Wisdom from the Real World:
Graphic Design Survey

Please note that the Graphic Design Survey is no longer on line because the data collection phase is complete. The rest of the links in this article still work.

As with many professional fields, graphic design is undergoing rapid changes. Computers have altered the way graphic designers work and the breadth of knowledge they are expected to have mastered when they graduate and begin looking for entry-level jobs. In fact, graphic designers, just as journalists, writers, and editors, are increasingly finding their job descriptions include an awful lot of stuff that wasn't there even five years ago. Members of the technical writing list. TECHWR-L are discussing the problems that arise when technical writers are expected to take meeting notes or assume quality assurance tasks for the products they write about. In industry, individuals are being asked to assume more and more tasks, often without additional pay or a change in job title to indicate the change in duties.

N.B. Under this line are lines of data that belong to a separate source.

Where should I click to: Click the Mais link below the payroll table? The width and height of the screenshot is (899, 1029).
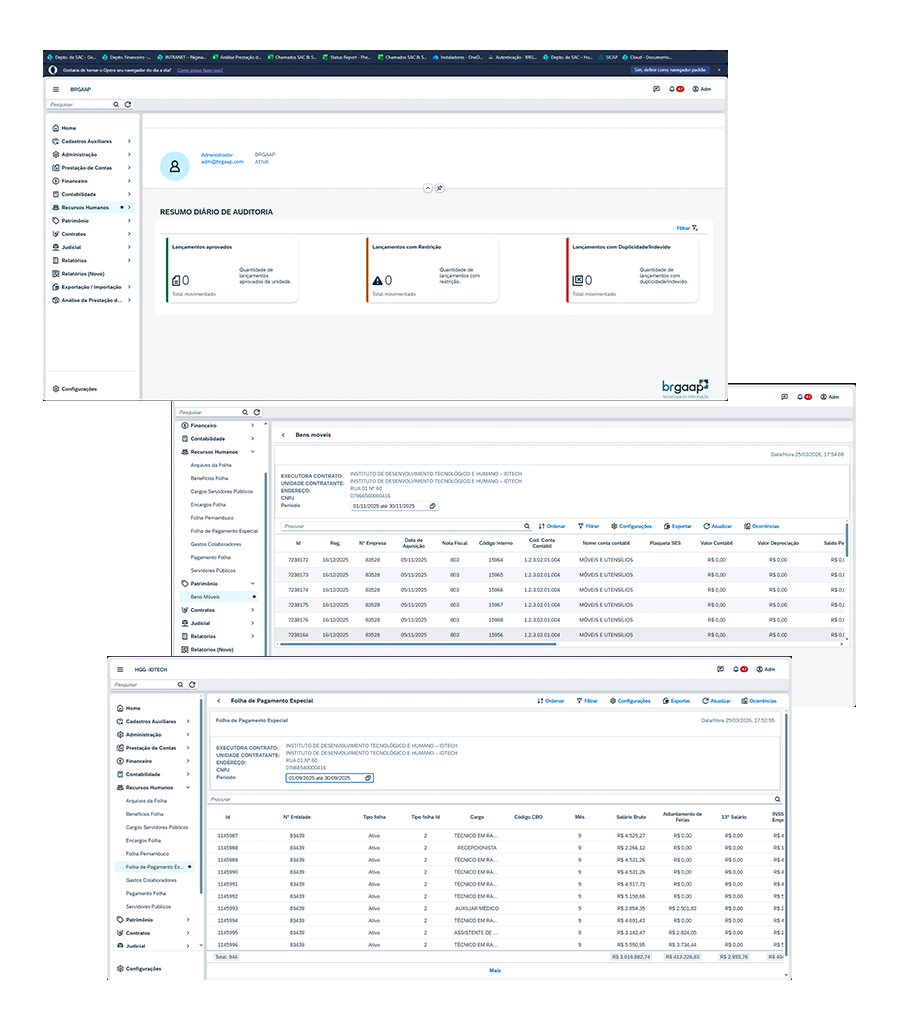pos(494,970)
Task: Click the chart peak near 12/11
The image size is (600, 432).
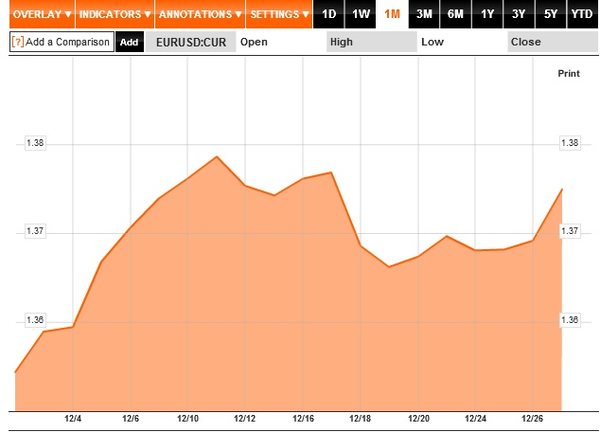Action: coord(217,156)
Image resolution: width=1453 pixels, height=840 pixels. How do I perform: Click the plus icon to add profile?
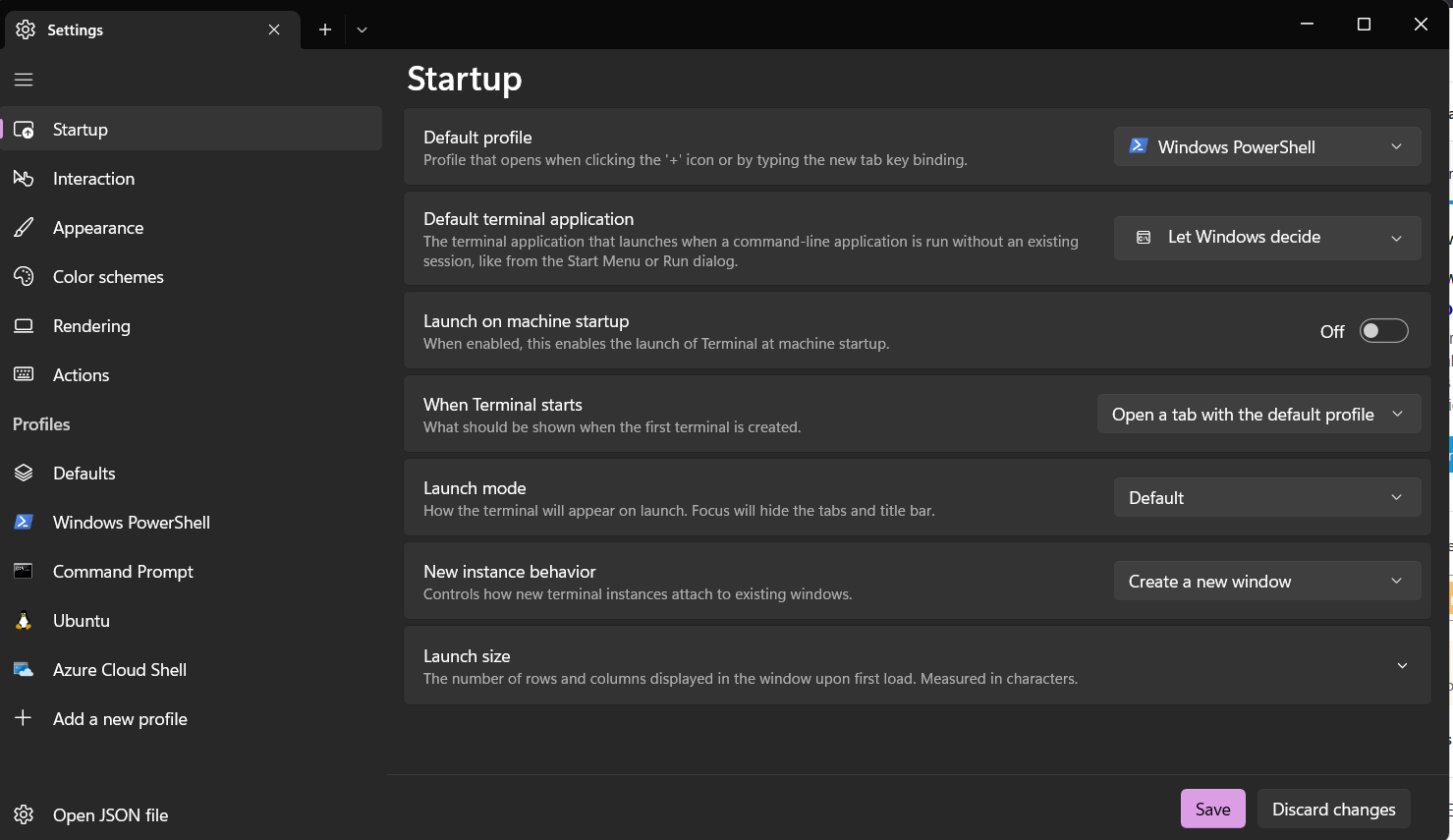pos(23,718)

New technologies are creating new kinds of jobs for which management is trying to come up with job descriptions. The online newspaper list has recently been trying to create a job description for journalists who are being hired to work exclusively on the web versions of major daily newspapers across the country. John Russial, Assistant Professor at the University of Oregon School of Journalism and Communication, posted to the this list to comment on a job description for an online service that seemed to be giving short shrift to journalism skills. His comment, however, also addresses this overall trend to telescope more and more tasks into a single person's job that is happening in almost all professions:

I submit that if we look to the last two decades of technology and newsrooms, "what is a journalist" has changed for a variety of reasons that have little to do with journalism. Composition coding became journalism when VDTs enabled newspapers to eliminate half of the back shop. Using a mouse and a screen to align photographs or headlines became journalism when pagination made it possible for newspapers to get rid of the other half. etc., etc. I'm oversimplifying, but not too egregiously. Today, I would imagine, people will argue that writing Java scripts is journalism, and maybe it is. One can argue that new technologies require new ways of thinking about journalism.

My point is that "we" the industry -- of which I'm no longer a part -- typically don't examine these issues early in the game. We let it happen, then ask if it's a good thing. And if the answer is no, too bad. It's a fait accompli.

On the other hand, another list member, Bill Wilt, who describes himself as a consultant on "how to flourish in an all digital world," tackles the job of actually coming up with a title for this new person the newspapers managers now find themselves needing:

Editor? Nope. One-to-many paradigm. Producer? Nope. Same flaw. The real trick is going to be how the heck to p a r t n e r with customers (both the advertisers and the subscribers--and the conversation of the community, really, are customers--so make it three classes of customer/partner....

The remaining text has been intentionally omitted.